JESÚS SÁNCHEZ CAMACHO | Periodista
El 7 de diciembre de 2015, la plaza de San Pedro ultimaba los detalles para el inicio del Jubileo de la Misericordia, cincuenta años después de la clausura del Concilio Vaticano II. Ese mismo día, la misericordia del millonario presbiteriano Donald Trump brillaba por su ausencia. El candidato republicano, que ha sugerido edificar un muro entre las fronteras de Estados Unidos y México, trazó otra política de exclusión: la suspensión temporal de la entrada de musulmanes al país. La medida solo podía asombrar a quienes desconocían que, días antes, el magnate había propuesto prohibir la entrada a refugiados sirios, ya que podrían ser “un caballo de Troya”.

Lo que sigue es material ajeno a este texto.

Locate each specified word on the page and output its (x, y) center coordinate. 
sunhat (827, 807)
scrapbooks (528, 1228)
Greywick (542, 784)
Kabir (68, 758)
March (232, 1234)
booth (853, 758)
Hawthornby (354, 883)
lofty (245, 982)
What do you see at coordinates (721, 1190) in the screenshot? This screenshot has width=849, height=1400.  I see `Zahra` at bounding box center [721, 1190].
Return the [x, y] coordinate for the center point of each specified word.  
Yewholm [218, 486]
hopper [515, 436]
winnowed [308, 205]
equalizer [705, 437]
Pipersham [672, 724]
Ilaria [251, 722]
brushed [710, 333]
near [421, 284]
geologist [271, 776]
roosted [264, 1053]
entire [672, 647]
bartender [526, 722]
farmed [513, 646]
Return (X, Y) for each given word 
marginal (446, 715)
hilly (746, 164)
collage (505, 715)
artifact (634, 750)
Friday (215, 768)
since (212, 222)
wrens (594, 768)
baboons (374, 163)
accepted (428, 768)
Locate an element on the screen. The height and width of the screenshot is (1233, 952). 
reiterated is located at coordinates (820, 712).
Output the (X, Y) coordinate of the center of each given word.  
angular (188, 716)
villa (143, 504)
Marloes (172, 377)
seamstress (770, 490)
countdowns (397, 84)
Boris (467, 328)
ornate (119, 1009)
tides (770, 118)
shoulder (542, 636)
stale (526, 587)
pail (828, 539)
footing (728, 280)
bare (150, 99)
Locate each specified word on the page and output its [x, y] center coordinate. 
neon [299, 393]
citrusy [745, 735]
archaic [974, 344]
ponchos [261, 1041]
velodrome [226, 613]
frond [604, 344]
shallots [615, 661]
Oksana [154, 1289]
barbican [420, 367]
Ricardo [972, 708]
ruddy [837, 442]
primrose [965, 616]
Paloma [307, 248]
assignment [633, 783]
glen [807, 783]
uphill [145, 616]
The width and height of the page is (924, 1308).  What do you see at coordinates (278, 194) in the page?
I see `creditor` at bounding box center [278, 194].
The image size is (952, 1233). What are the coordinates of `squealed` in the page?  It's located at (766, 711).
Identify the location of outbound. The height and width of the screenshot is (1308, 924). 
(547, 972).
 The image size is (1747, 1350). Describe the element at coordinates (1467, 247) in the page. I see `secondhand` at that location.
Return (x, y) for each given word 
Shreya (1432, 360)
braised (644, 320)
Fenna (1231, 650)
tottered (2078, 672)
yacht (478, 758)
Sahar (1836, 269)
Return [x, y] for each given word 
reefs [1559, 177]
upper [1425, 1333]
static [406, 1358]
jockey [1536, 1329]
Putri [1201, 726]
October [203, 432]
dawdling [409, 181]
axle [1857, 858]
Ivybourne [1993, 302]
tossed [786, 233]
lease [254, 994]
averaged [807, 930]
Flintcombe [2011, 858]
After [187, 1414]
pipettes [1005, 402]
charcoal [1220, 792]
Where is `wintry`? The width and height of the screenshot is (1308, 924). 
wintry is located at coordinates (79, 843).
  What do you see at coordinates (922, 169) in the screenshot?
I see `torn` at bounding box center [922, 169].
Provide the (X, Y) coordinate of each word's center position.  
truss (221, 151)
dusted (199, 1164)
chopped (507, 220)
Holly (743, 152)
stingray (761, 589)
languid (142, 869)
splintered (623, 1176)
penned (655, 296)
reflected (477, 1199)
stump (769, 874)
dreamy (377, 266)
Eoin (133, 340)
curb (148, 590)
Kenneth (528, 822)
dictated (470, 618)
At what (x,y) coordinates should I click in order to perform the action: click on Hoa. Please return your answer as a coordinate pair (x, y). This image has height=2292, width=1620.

Esta visión tropieza con dos documentos aprobados el 8 de diciembre de 1965, implícitamente presentes en la sociedad norteamericana. Primeramente, se topa con la declaración sobre la libertad religiosa, Dignitatis humanae, practicada en un país cuyo censo no recopila datos basados en la religión de los ciudadanos. En segundo lugar, repele el espíritu de la declaración sobre las religiones no cristianas, Nostra aetate, en una nación con un marcado componente interreligioso.
Trump ha caído en la trampa del autodenominado Estado Islámico, que desea desunir a Occidente. Al menos, los demás líderes republicanos se han desmarcado de unas declaraciones que, hechas por un presidente, podrían tomar cuerpo en una guerra más allá del alcance nacional.